OK, some quick comments:
  1. The towel story is the most revealing (har) about Palin's character, even more than the incredible spending/theft (which can be explained as a combo of pure Republican greed and the Beverly Hillbillies). Palin knowingly used sex as a weapon and that above anything else was why she was hated by moderate & liberal women.

  2. The McCain campaign "truly feared" Hillary Clinton. What rubes. But it gives more context for the insane choice of Palin.

  3. The John Lewis story highlights a growing impression about John McCain's cluelessness and ambivalence in this campaign. McCain comes across as a sheltered, half-dead candidate who had no idea what his operatives were doing in his name. I'm not exonerating him, but it does explain why his speeches (most notably his concession) was in a vastly different tone from his campaign. The GOP Machine never liked him and never trusted him... for the very same reasons that McCain was popular and liked by everyone else in America. McCain's joking accessability and his reasonableness were anathema to the Bush/Rove Party. And with the same short-sightedness that destroyed Iraq and spoiled the bipartisan patriotism after 9/11 was the same toxic stupidity that destroyed McCain's reputation and chose Sarah Palin.

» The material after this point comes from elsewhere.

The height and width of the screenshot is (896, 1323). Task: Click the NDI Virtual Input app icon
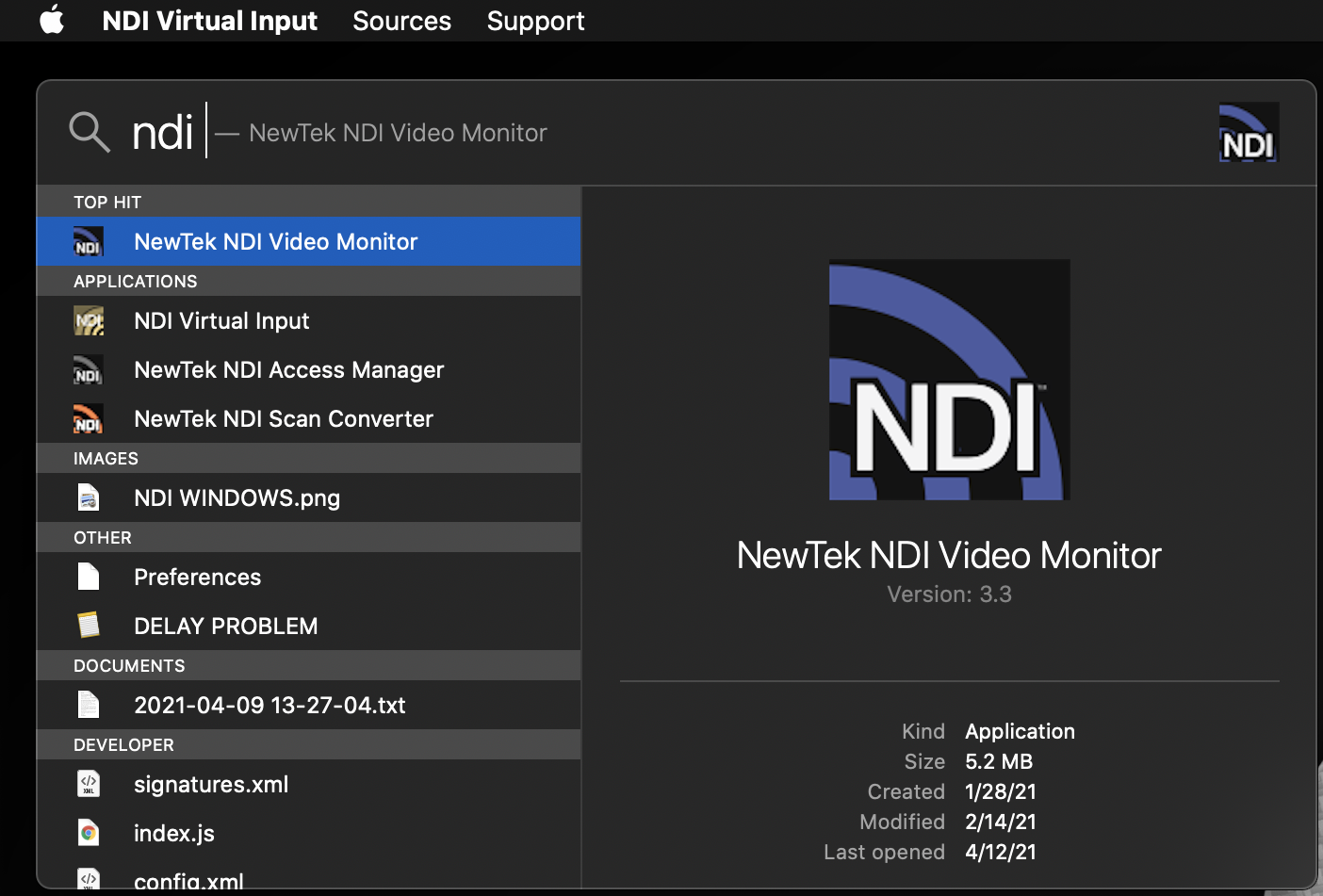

  4. A sign of the toxicity of the GOP, and especially Palin, is the bit about the threats to the Obamas as a direct result of Palin's rhetoric. We can not forget, nor forgive, the GOP for that.

  5. "Clinton and McCain had downed shots together on Senate junkets;" Ugh

  6. "Clinton was actually on better terms with McCain than she was with Obama. ... [Clinton and McCain] regarded each other as grizzled veterans of the political wars and shared a certain disdain for Obama as flashy and callow." Ya know, that didn't come across at all. Heh heh heh. Losers.